REQUIREMENTS = Reproduce word for word the portion of the text below on canceling computer fan noise that lies between "The constant drone" and "reducing fan noise.", inclusive.

SELECTED TEXT =
------------------------------------

Fight Noise With Noise

I’ve read about active noise cancellation before, but here’s a good practical application: to quiet computer fans.

The constant drone of a computer cooling fan can be annoying. But a professor at Brigham Young University has taken an unusual step to mute this noise: more noise, produced in just the right quantities from tiny loudspeakers that surround the fan.

“We make anti-noise,” said Scott D. Sommerfeldt, a physicist who created a noise suppression system with his students. It is the latest example of a technology called active noise reduction, or noise cancellation, well known from its use in headphones designed to block out the low rumble of jet engines.

The sound waves engineered by Dr. Sommerfeldt are out of phase with sound waves from the fan and thus they cancel each other out, substantially reducing fan noise.

------------------------------------

DATASET CONTENT =
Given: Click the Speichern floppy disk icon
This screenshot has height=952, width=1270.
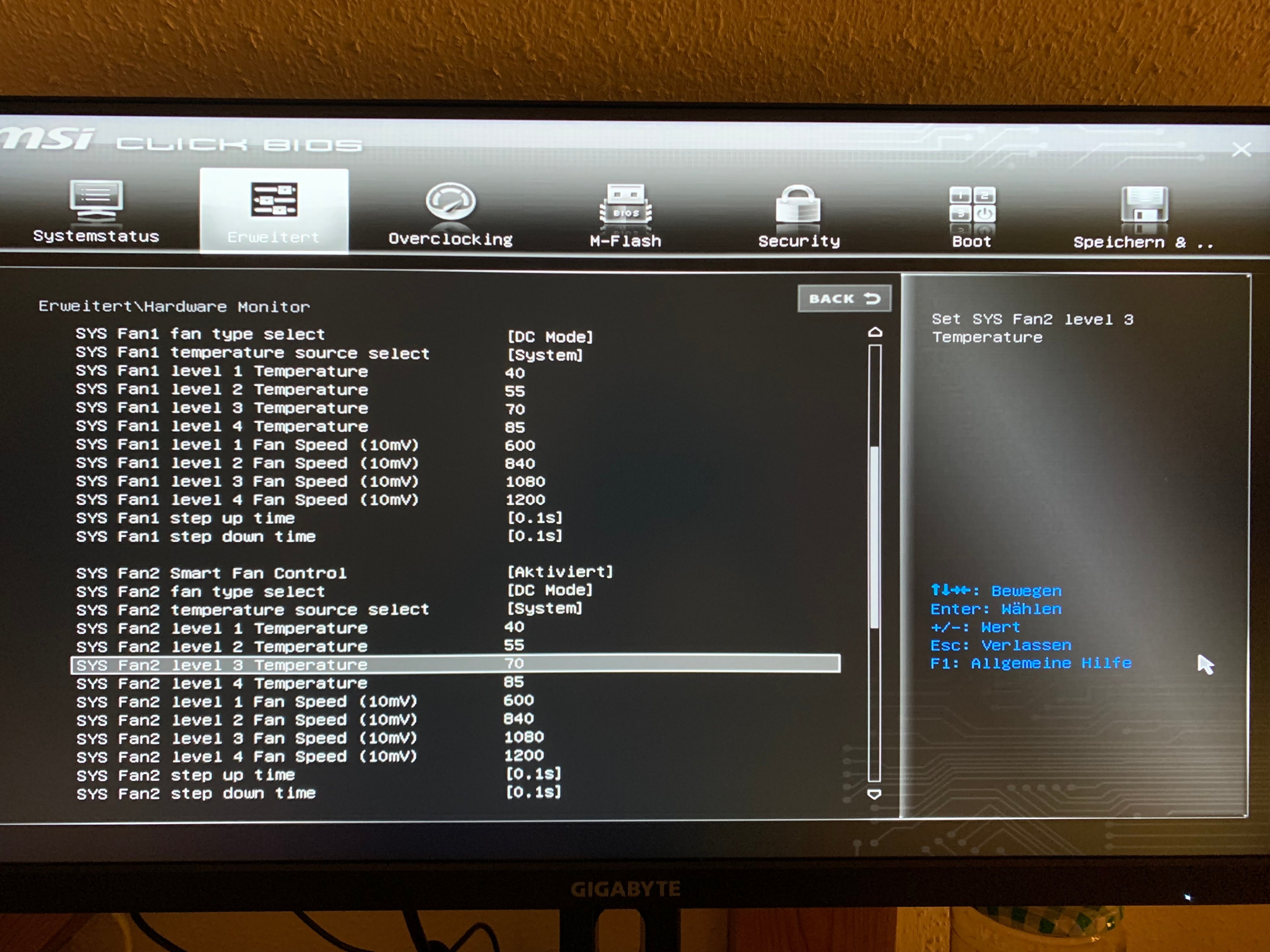Looking at the screenshot, I should (x=1144, y=205).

------------------------------------

ANSWER TO THE PROBLEM =
The constant drone of a computer cooling fan can be annoying. But a professor at Brigham Young University has taken an unusual step to mute this noise: more noise, produced in just the right quantities from tiny loudspeakers that surround the fan.

“We make anti-noise,” said Scott D. Sommerfeldt, a physicist who created a noise suppression system with his students. It is the latest example of a technology called active noise reduction, or noise cancellation, well known from its use in headphones designed to block out the low rumble of jet engines.

The sound waves engineered by Dr. Sommerfeldt are out of phase with sound waves from the fan and thus they cancel each other out, substantially reducing fan noise.